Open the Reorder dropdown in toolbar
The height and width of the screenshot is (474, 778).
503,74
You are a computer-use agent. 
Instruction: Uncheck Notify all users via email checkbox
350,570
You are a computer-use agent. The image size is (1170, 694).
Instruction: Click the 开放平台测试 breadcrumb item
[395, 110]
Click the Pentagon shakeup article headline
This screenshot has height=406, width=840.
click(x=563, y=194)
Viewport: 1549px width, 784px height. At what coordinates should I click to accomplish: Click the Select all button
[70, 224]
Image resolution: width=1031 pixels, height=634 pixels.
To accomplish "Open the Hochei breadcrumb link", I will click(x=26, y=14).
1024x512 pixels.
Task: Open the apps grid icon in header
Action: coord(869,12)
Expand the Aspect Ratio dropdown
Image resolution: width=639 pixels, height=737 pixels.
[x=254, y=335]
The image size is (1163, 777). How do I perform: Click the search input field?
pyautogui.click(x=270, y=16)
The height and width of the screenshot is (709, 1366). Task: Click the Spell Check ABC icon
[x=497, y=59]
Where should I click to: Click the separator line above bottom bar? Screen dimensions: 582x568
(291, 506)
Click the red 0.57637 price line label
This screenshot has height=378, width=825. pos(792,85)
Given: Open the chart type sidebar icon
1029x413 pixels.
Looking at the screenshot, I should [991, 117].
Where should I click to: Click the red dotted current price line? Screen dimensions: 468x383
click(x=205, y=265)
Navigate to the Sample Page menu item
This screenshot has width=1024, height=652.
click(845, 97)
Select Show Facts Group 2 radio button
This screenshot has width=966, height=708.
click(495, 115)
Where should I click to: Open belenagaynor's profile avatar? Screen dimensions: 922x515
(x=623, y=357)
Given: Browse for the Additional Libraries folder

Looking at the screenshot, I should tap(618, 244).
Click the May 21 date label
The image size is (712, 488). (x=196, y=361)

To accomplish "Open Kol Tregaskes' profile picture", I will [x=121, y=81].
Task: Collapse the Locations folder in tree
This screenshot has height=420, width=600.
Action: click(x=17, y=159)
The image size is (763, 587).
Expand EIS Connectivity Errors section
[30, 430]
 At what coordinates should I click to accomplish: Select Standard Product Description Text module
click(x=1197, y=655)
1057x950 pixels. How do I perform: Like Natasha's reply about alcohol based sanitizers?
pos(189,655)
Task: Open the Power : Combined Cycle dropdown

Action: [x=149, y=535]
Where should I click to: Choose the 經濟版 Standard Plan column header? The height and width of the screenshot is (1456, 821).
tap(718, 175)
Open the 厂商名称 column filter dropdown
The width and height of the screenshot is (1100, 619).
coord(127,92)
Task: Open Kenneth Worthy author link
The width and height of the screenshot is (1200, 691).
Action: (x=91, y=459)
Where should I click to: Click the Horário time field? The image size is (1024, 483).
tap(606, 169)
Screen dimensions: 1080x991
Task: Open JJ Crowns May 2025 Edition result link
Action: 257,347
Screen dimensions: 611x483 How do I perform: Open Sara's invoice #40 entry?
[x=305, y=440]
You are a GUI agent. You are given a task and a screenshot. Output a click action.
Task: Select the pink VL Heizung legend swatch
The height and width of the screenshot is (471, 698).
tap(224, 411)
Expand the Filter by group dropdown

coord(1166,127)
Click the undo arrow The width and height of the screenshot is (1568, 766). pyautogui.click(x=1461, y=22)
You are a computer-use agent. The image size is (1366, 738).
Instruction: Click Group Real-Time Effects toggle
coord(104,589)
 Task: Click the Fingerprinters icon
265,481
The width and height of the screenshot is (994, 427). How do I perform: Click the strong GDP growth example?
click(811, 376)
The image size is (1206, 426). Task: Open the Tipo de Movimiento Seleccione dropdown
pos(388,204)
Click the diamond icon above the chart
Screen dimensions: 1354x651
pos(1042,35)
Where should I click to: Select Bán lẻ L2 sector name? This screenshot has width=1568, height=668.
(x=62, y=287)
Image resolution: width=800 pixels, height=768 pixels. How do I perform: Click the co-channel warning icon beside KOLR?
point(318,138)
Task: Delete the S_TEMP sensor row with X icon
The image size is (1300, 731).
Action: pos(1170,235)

* [Requirement]
Select and copy each line from the data that includes the word "computer".

* [Reply to the task]
You are a computer-use agent. 
You are a computer-use agent. The image size is (1170, 694).
You are a computer-use agent. The image size is (1366, 738).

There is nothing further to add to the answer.